Given request: Reproduce the listing starting at the line containing "Viewport: 164px width, 229px height." and ending at the line containing "Action: (x=110, y=138)", swapping "Expand" for "Open" and leaving everything else unchanged.

Input:

+-------+

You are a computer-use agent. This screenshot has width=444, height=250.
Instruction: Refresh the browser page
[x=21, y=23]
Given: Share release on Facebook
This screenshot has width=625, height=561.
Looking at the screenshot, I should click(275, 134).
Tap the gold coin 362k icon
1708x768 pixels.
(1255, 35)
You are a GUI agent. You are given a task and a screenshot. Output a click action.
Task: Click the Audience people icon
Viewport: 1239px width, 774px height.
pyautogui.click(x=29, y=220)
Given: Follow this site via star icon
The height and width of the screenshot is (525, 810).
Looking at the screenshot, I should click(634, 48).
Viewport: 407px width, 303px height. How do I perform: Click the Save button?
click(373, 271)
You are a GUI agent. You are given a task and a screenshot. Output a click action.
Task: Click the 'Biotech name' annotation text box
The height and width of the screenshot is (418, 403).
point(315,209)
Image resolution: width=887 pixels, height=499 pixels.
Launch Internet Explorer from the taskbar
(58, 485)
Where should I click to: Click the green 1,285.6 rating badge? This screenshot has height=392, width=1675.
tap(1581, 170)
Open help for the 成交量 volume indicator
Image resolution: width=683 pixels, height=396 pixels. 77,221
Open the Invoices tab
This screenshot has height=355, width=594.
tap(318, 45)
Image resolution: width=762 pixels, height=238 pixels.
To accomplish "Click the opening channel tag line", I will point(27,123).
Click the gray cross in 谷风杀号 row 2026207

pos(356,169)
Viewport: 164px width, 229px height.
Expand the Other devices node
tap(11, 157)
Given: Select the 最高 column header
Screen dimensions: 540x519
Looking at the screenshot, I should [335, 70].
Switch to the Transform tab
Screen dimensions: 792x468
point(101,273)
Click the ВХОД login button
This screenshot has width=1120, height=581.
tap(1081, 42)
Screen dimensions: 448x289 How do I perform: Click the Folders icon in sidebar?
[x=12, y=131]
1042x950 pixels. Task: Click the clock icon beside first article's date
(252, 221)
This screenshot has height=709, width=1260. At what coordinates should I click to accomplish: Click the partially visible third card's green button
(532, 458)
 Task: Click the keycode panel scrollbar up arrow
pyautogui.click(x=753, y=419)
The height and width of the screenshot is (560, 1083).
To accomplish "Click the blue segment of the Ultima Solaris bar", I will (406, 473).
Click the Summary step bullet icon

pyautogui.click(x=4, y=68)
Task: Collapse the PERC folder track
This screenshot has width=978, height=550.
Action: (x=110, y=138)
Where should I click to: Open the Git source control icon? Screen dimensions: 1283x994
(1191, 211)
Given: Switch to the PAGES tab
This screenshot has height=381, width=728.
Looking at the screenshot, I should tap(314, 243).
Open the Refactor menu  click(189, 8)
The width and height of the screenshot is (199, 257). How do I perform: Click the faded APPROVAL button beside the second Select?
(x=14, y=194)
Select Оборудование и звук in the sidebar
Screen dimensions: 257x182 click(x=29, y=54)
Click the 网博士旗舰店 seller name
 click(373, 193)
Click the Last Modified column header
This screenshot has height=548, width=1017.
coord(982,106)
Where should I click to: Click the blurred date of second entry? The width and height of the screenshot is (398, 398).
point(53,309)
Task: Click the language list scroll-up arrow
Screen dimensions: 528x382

+-------+

Answer to this problem:
Viewport: 164px width, 229px height.
Open the Other devices node
tap(11, 157)
Given: Select the 最高 column header
Screen dimensions: 540x519
Looking at the screenshot, I should [335, 70].
Switch to the Transform tab
Screen dimensions: 792x468
point(101,273)
Click the ВХОД login button
This screenshot has width=1120, height=581.
tap(1081, 42)
Screen dimensions: 448x289 How do I perform: Click the Folders icon in sidebar?
[x=12, y=131]
1042x950 pixels. Task: Click the clock icon beside first article's date
(252, 221)
This screenshot has height=709, width=1260. At what coordinates should I click to accomplish: Click the partially visible third card's green button
(532, 458)
 Task: Click the keycode panel scrollbar up arrow
pyautogui.click(x=753, y=419)
The height and width of the screenshot is (560, 1083).
To accomplish "Click the blue segment of the Ultima Solaris bar", I will (406, 473).
Click the Summary step bullet icon

pyautogui.click(x=4, y=68)
Task: Collapse the PERC folder track
This screenshot has width=978, height=550.
Action: (x=110, y=138)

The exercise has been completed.